▶ _Task to complete_:
Can you recast the items below as a Markdown table with the columns Row and Text, starting at the line that has "Describe the element" and ending after the line that has "at that location."? Number each row, drop blank lines, and omit the pictures from your answer.

▶ _Dataset excerpts_:
<<<<
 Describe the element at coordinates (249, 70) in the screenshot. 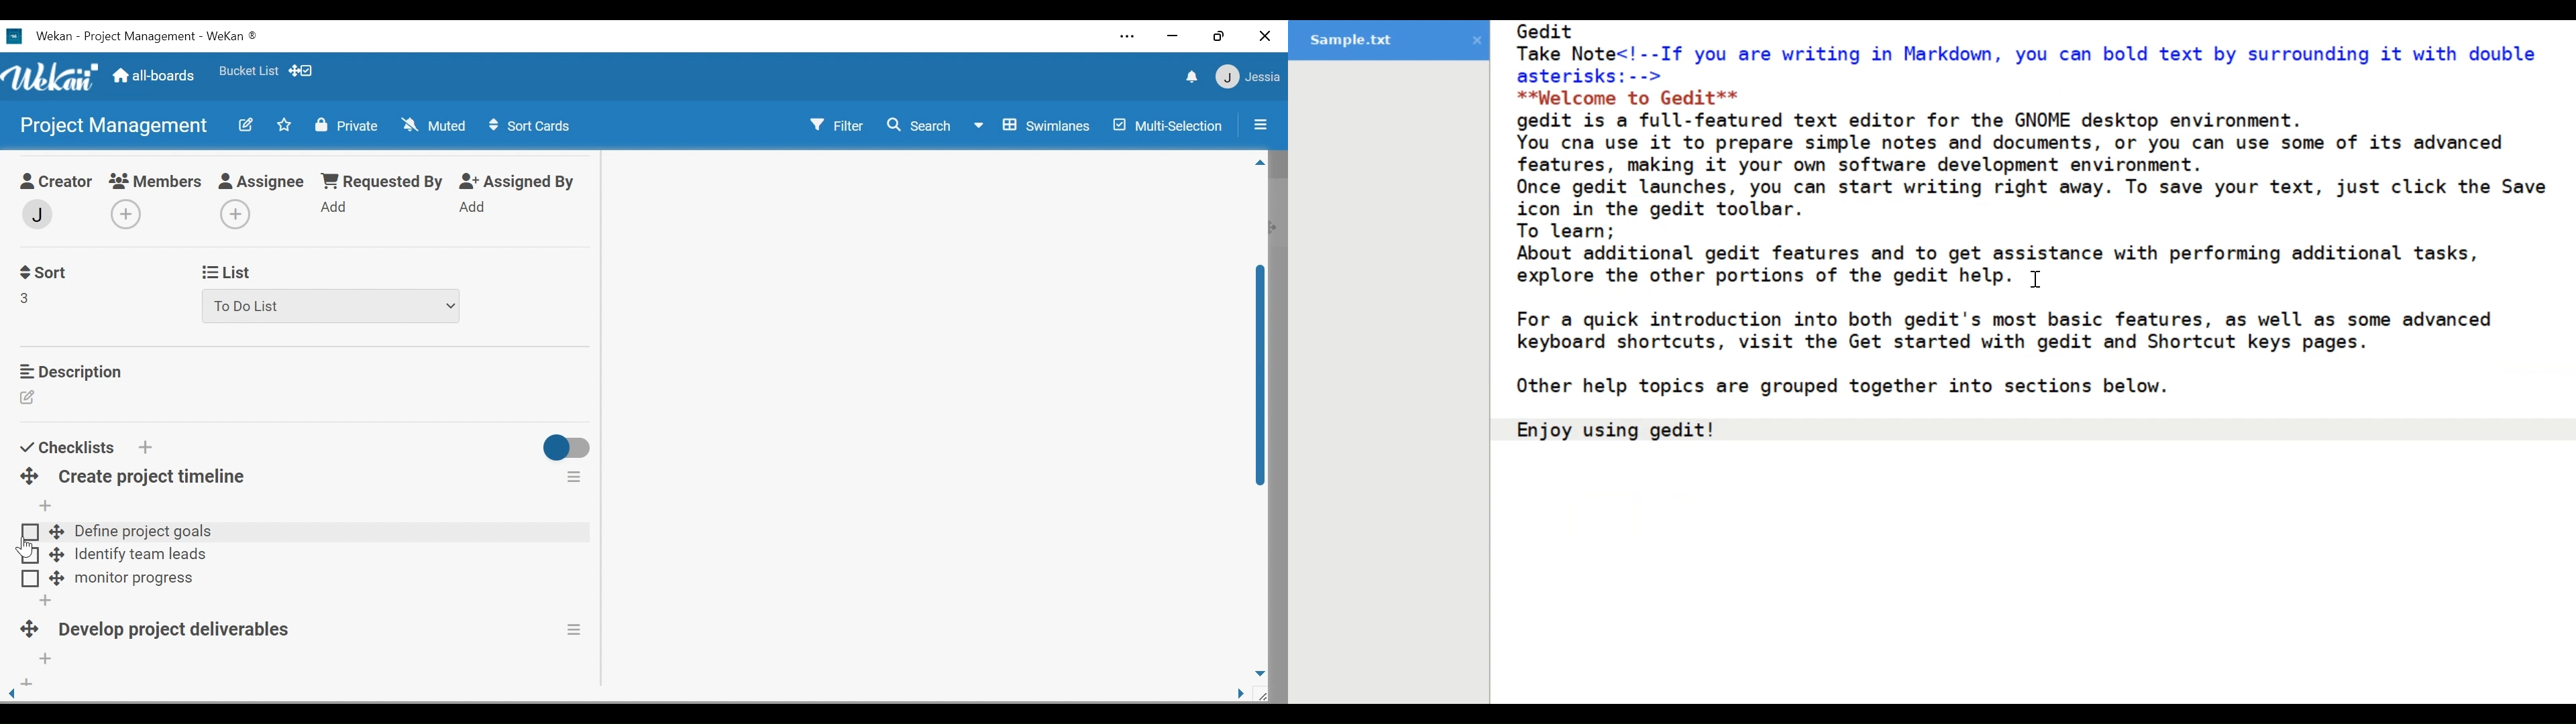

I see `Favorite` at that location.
>>>>
<<<<
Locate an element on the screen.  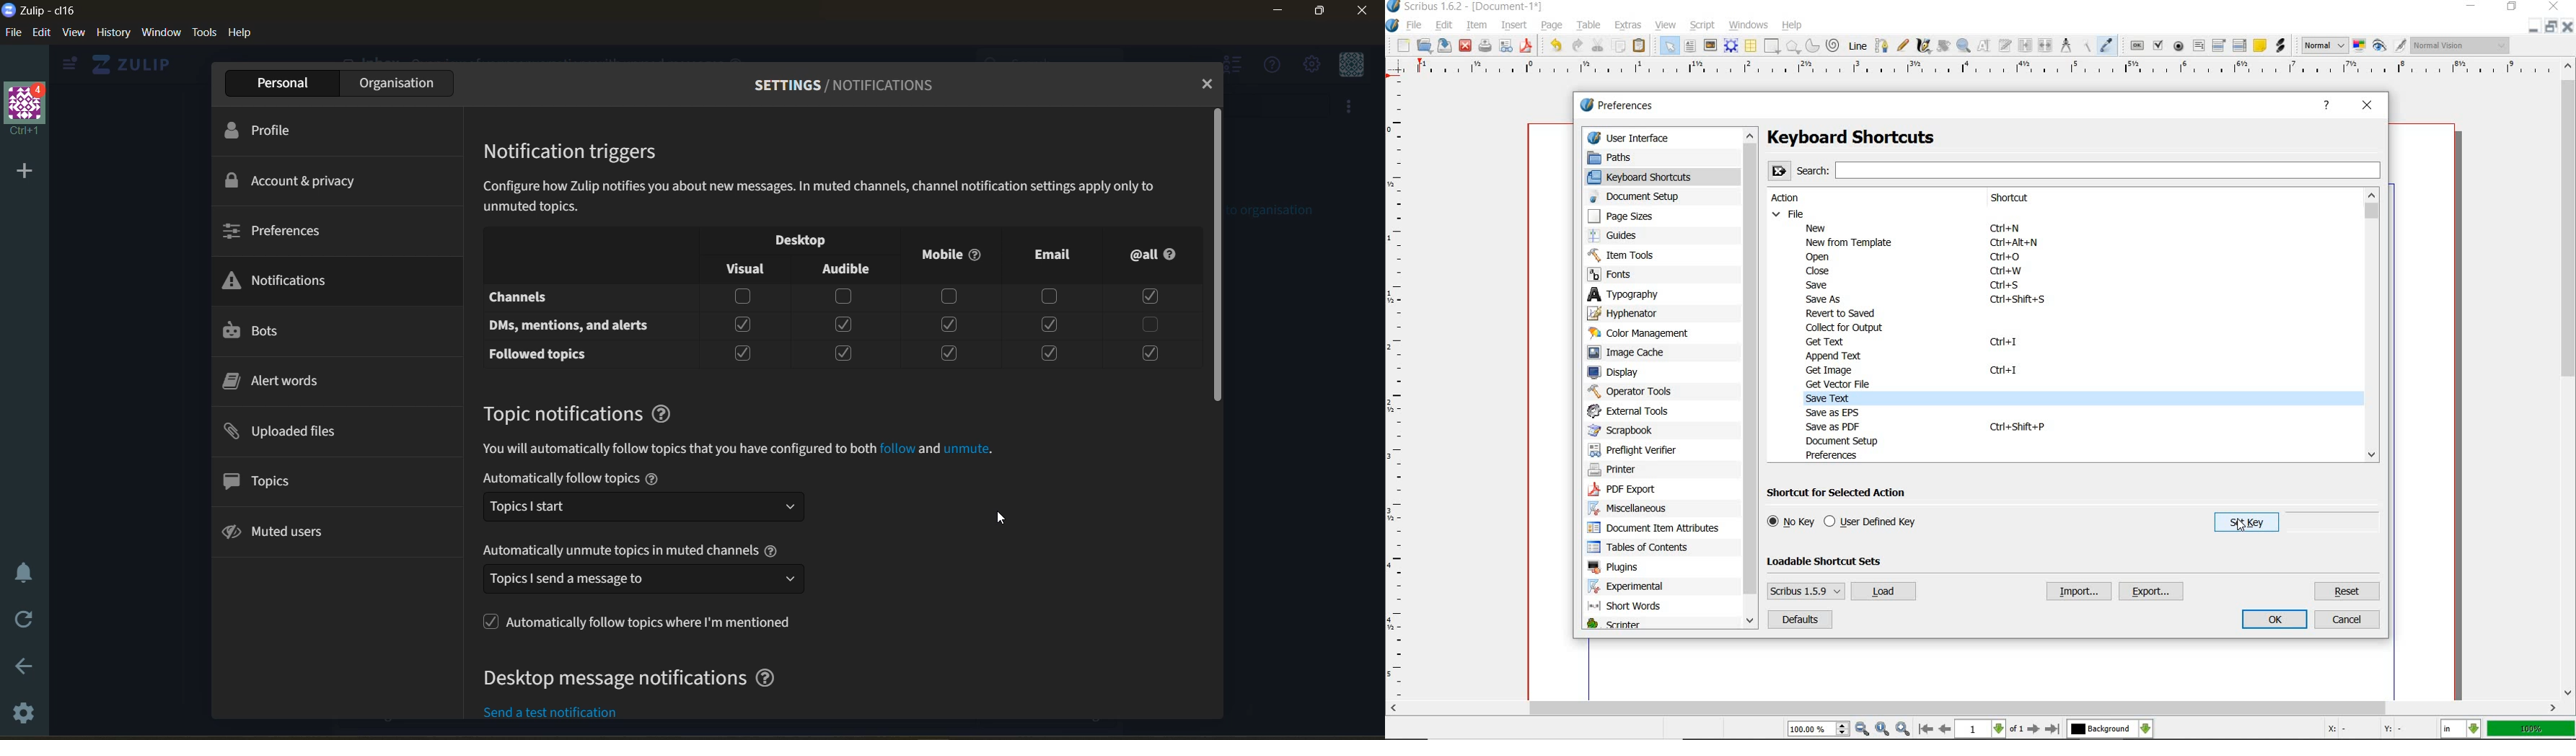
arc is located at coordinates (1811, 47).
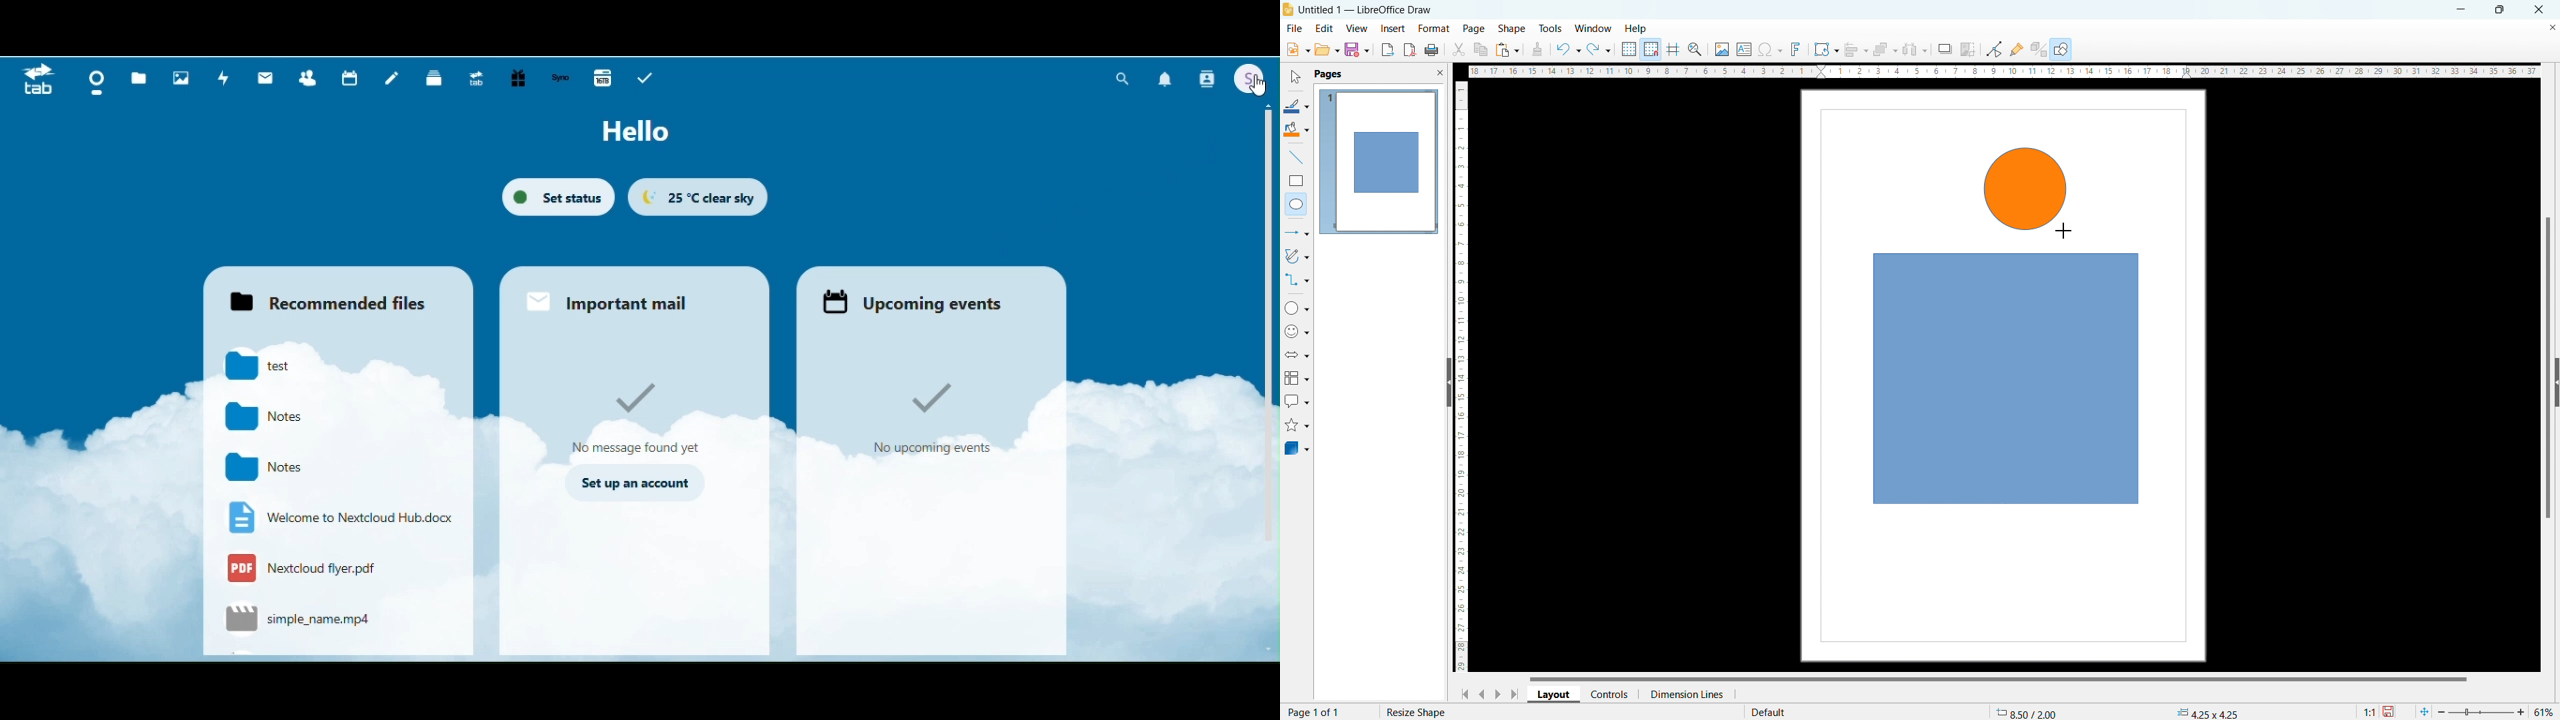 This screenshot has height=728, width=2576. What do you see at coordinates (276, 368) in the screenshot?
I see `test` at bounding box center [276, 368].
>>>>
▶ _Written reply_:
| Row | Text |
|---|---|
| 1 |  Describe the element at coordinates (249, 70) in the screenshot.  |
| 2 | I see `Favorite` at that location. |